The Effect of OTX-101 on Tear Production in Patients with Severe Tear-deficient Dry Eye Disease: A Pooled Analysis of Phase 2b/3 and Phase 3 Studies

Abstract

Purpose: Impaired tear production–a common sign of keratoconjunctivitis sicca (KCS)–is associated with qualitative or quantitative tear deficiency. OTX-101 0.09% is a novel, nanomicellar formulation of cyclosporine A approved in the US for increasing tear production in patients with KCS. We present a pooled analysis of the phase 2b/3 and phase 3 studies evaluating the effect of OTX-101 on tear production in a subgroup of patients with keratoconjunctivitis sicca with severely impaired tear production (Schirmer’s score <5 mm in either eye at baseline).

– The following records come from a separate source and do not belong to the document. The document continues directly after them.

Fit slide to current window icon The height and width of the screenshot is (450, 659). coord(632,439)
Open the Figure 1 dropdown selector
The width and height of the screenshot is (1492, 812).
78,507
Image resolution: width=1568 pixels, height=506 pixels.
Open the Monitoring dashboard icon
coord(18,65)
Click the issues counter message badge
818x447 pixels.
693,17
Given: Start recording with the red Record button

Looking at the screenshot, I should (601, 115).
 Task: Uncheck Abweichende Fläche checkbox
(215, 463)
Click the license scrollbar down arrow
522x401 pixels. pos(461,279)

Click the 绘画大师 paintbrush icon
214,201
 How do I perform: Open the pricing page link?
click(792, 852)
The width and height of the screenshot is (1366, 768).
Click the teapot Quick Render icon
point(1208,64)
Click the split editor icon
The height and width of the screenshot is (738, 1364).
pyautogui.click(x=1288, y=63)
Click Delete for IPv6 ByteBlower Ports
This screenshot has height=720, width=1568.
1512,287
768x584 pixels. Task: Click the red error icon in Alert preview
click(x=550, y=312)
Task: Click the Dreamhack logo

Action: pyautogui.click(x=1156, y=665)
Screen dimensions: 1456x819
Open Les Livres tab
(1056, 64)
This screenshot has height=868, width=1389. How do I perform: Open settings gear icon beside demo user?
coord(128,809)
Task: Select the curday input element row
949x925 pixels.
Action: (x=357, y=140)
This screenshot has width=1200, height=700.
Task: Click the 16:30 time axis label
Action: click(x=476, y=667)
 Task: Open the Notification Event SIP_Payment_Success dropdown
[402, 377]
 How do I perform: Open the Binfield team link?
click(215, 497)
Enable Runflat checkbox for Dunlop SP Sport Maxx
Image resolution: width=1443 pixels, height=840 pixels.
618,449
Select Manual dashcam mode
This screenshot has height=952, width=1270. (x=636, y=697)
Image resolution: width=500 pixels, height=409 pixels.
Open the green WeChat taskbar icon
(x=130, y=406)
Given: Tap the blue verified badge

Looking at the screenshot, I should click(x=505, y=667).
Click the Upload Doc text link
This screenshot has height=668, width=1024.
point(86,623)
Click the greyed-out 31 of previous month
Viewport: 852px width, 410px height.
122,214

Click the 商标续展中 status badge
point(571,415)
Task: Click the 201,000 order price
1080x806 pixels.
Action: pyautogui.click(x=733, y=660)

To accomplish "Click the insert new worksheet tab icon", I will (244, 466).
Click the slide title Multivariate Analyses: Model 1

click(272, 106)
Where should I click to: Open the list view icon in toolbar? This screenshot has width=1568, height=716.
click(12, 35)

Methods: In these randomized, double-masked studies, patients instilled 1 drop OTX-101 or vehicle per eye twice daily for 84 days. Pooled efficacy endpoints included percent (%) of patients with ≥10 mm change from baseline and mean change from baseline in Schirmer’s score at day 84. Pooled safety endpoints included adverse event monitoring. Results: Subgroup analyses included 133 and 113 patients receiving OTX-101 and vehicle, respectively. Mean baseline (BL) Schirmer’s score ± standard deviation was 2.7 ± 1.2 for OTX-101 and 2.5 ± 1.1 mm for vehicle (P = .3203). On day 84, number (%) of patients with ≥10 mm Schirmer’s score change from baseline was 30 (22.6%) and 12 (10.6%, P = .0168); mean change from baseline ± standard deviation was 5.5 ± 8.0 and 3.6 (6.0, P = .0405) mm for OTX-101 and vehicle, respectively. Adverse events were mostly mild and did not require treatment. Conclusion: OTX-101 administered twice daily for 84 days significantly improved tear production vs vehicle in patients with severely impaired tear production, as evidenced by significantly larger proportion of patients with ≥10 mm increases from baseline and higher mean change from baseline in Schirmer’s scores.